What are the Benefits of Getting the COVID-19 Vaccine?

Photo of person being vaccinated
(This story was updated on July 13, 2022)

Although experts are still learning a lot about the COVID-19 vaccines, there are some clear benefits to getting vaccinated.

If you’ve already received the vaccine, great job! Share these facts with others who might be hesitant. If you’re unsure whether the vaccine is right for you, consider these four benefits the vaccine could provide you and your loved ones.

The vaccine reduces your risk of infection.

Once you receive your first shot, your body begins producing antibodies to the coronavirus. These antibodies help your immune system fight the virus if you happen to be exposed, so it reduces your chance of getting the disease. There are four vaccines available for use in the United States, and they are all effective in preventing infection. Learn more about effectiveness.

It’s true that you can still become infected after being vaccinated, but once more of the population is vaccinated, those chances are further reduced thanks to something called herd immunity. So getting vaccinated not only reduces your chance of being infected, it also contributes to community protection, reducing the likelihood of virus transmission.

The vaccine can help your unborn baby or newborn.

Studies have found that expectant mothers who receive the COVID-19 vaccine create antibodies to the virus and pass those to their unborn baby through the placenta. Mothers were also shown to pass antibodies to their newborns through breast milk. This suggests those newborns have some immunity to the virus, which is especially important as young children cannot get the vaccine. Learn more about vaccine considerations for pregnant and nursing women.

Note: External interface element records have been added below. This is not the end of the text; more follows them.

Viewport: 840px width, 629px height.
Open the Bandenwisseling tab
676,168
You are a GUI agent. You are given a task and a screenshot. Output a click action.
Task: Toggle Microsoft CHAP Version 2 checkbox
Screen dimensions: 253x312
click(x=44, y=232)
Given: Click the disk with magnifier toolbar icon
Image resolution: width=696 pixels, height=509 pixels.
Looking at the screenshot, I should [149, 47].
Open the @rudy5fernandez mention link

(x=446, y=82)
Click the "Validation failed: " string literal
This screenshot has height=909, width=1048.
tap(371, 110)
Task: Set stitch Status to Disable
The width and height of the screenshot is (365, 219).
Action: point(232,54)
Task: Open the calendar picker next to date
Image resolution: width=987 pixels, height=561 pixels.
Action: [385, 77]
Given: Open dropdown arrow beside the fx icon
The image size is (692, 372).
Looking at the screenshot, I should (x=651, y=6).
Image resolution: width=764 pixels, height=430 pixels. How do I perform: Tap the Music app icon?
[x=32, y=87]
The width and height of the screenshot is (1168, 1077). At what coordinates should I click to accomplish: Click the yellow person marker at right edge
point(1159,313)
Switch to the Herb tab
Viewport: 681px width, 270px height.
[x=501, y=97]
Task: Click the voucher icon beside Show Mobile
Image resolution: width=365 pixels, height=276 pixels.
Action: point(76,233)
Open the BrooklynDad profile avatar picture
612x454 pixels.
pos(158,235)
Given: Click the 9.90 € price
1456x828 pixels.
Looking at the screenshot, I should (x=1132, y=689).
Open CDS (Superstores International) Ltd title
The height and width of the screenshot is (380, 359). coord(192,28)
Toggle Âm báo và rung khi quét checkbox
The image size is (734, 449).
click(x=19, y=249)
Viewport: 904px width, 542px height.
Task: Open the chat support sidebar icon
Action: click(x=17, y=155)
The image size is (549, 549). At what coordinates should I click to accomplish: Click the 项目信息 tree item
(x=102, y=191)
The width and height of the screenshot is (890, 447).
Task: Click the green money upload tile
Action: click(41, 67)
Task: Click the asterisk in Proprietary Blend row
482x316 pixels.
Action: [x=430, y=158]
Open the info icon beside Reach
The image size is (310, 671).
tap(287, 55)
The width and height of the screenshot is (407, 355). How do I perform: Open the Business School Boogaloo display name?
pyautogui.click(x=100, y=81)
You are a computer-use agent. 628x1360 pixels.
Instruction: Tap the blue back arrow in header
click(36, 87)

The vaccine protects against severe illness.

During studies, the four vaccines — Johnson & Johnson, Moderna, Novavax and Pfizer — have shown to be effective at preventing severe illness from COVID-19. So if you are vaccinated and become infected, you are very unlikely to become severely ill.

The CDC tracks confirmed COVID-19 hospitalizations by vaccination status. For adults 18 and older, unvaccinated people were 3.5 times more likely to be hospitalized than fully vaccinated people. Among adolescents between ages 12-17, unvaccinated people are 2.1 times more likely to be hospitalized than fully vaccinated people.